BRIEF A: Name every geographic place (country, city, region or body of water) in the text on union criticism of Labour.
BRIEF B: Proceed with the text on union criticism of Labour's oil and gas policy, starting right after its last sentence.

TEXT:
------

Union criticism of Labour
But criticism of Labour’s policy was also coming today from another direction.
Unite, the UK’s biggest union and traditionally Labour’s biggest financial supporter, also has concerns banning new oil and gas exploration licences that could force the UK to import more gas when it still has plenty of its own.
Today it published an open letter, urging a rethink on the ban, signed by nearly 200 local firms from Scottish towns dependent on the oil and gas industry – while some of those businesses joined Unite members in a demonstration outside Aberdeen’s Maritime Museum.
Sharon Graham, Unite’s general secretary, said: “Until Labour has a concrete plan for replacing North Sea jobs and ensuring energy security, the ban on new oil and gas exploration licenses should not go ahead.
“Labour must not allow oil and gas workers to become this generation’s coal miners. Scotland’s oil and gas communities are crying out for a secure future and that is what Labour must deliver.”
However, while businesses are warning that Labour’s policy will drive investment elsewhere and unions worry about the impact on jobs and local communities in north-east Scotland, there are others who think the party could go further.

------

INFORMATION PROVIDED:
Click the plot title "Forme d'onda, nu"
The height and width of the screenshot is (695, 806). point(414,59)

------

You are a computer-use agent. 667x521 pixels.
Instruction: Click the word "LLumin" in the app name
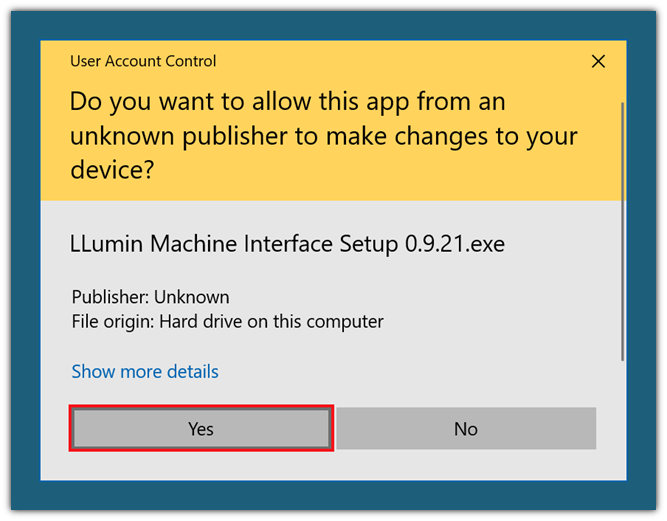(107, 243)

------

TASK RESPONSE A:
- the UK
- Aberdeen
- the North Sea
- Scotland
- north-east Scotland

TASK RESPONSE B:
Not going far enough
While Unite was staging its demonstration in Aberdeen, some 50 protestors from a group calling itself Stop Polluting Politics were staging one of their own 553 miles to the south at the Labour Party headquarters in Southwark, southeast London.
They allege that the party has “financial ties to polluting corporations” and have criticised a decision by Rachel Reeves, the shadow chancellor, to accept a £10,000 campaign donation from Lord Donoughue, the Labour peer, who has in the past chaired the Global Warming Policy Foundation – a climate change sceptic lobby group.
They allege that Ms Reeves’s decision to ‘water down’ Mr Miliband’s ‘green prosperity plan’ in February this year was influenced by the donation – something Lord Donoughue himself has vehemently denied.
It all highlights how energy policy threatens to become a major headache for Labour should it win the election a week today.